爆発物を微量でも検出できるとともに爆発物の性質に関する情報が得られる方法が実証された。その詳細を報告する論文が、今週掲載される。

爆発物検知装置は、少数の爆発性物質にしか使えないことが多いが、潜在的脅威となる爆発物は幅広く存在している。また、爆発性の化学物質を少量でも検出できる性能も非常に重要だ。多くの爆発物は揮発性が低いため、空気中に存在する爆発物は微量にとどまるからだ。

今回、Fernando Patolskyたちが考案したセンサーシステムは、2種以上の爆発物に特異性を示すことが実証された。爆発物とセンサーの相互作用は、爆発物の種類によって少しずつ異なっており、Patolskyたちは、このパターンの違いを利用して、それぞれの爆発物に固有の特徴を同定した。このように特徴が同定された爆発物は、今後、容易に識別できるようになり、TNTやその他の一般的な爆発物は、1000兆分の1の濃度レベルから検出、識別が可能となる。

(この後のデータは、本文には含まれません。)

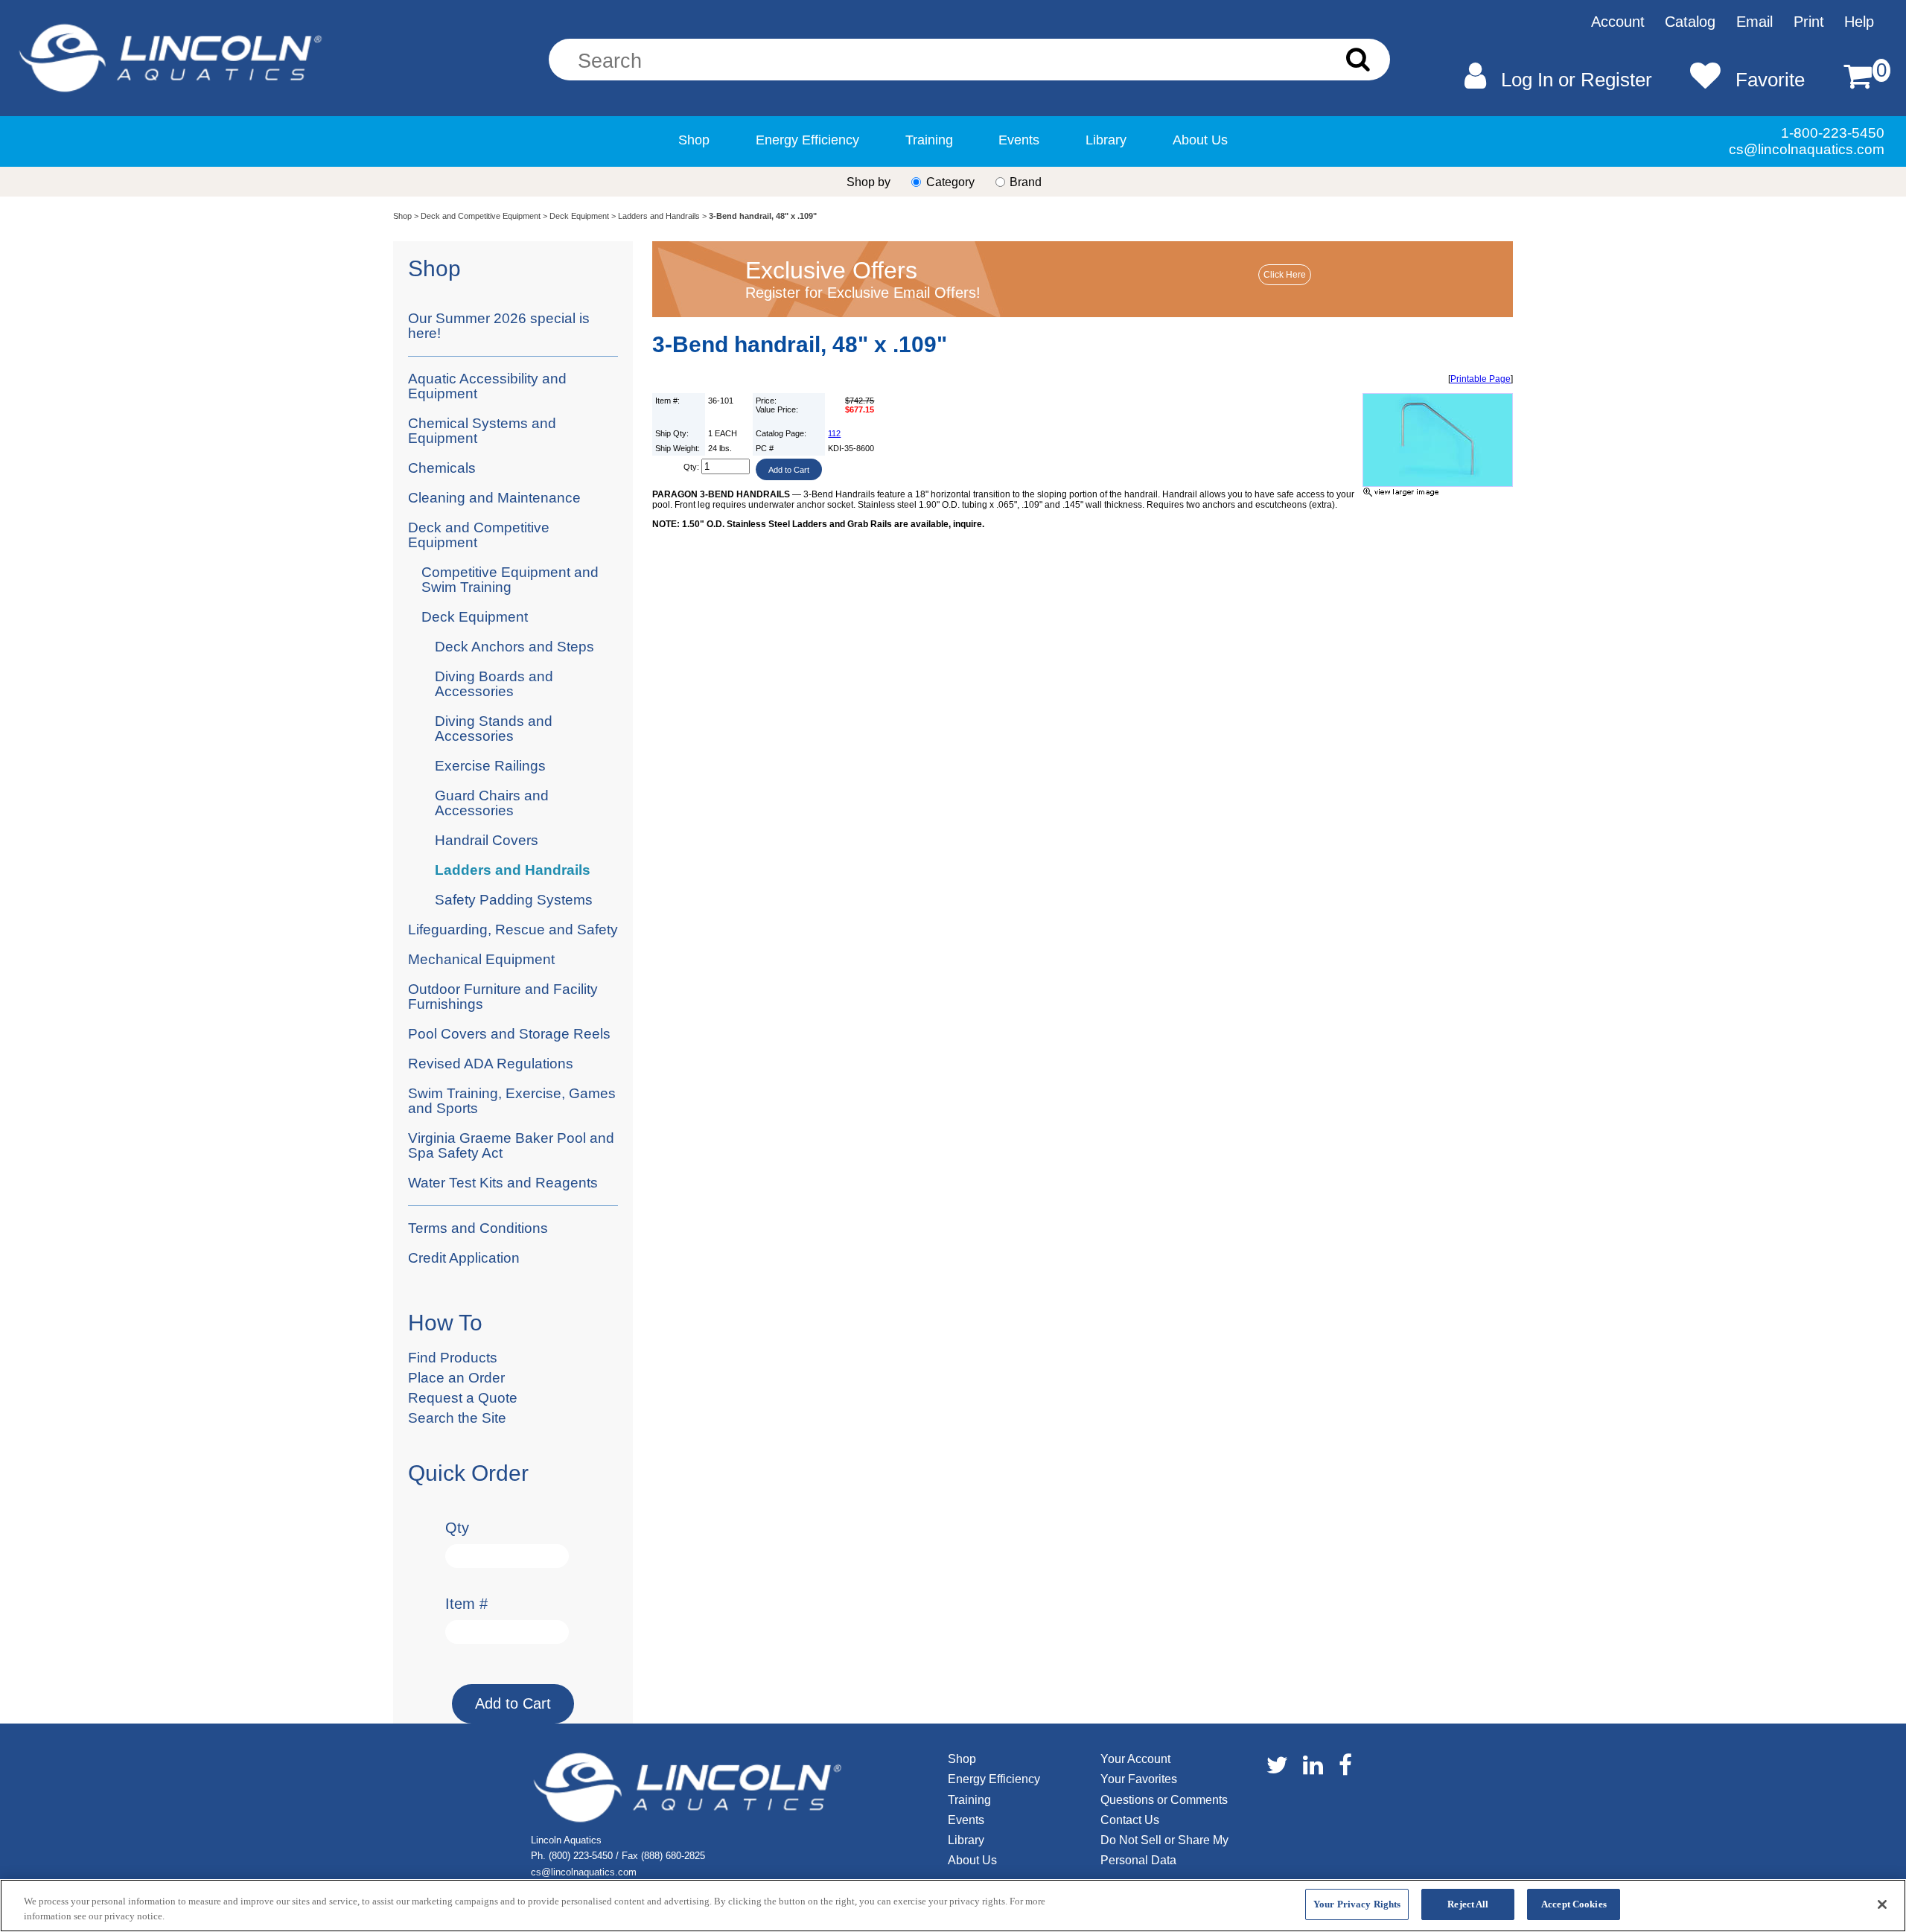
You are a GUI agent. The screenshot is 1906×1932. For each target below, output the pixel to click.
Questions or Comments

今回考案された方法によるもう1つの進歩は、過酸化物系の爆発物を検出できる点だ。過酸化物系爆発物は、家庭用品をもとにして簡単に作れ、高感度に検出することが難しいため、保安上の懸念が生じている。Patolskyたちの手法を使えば、過酸化物系爆発物を検出でき、害の少ない近縁の化学物質と区別できる。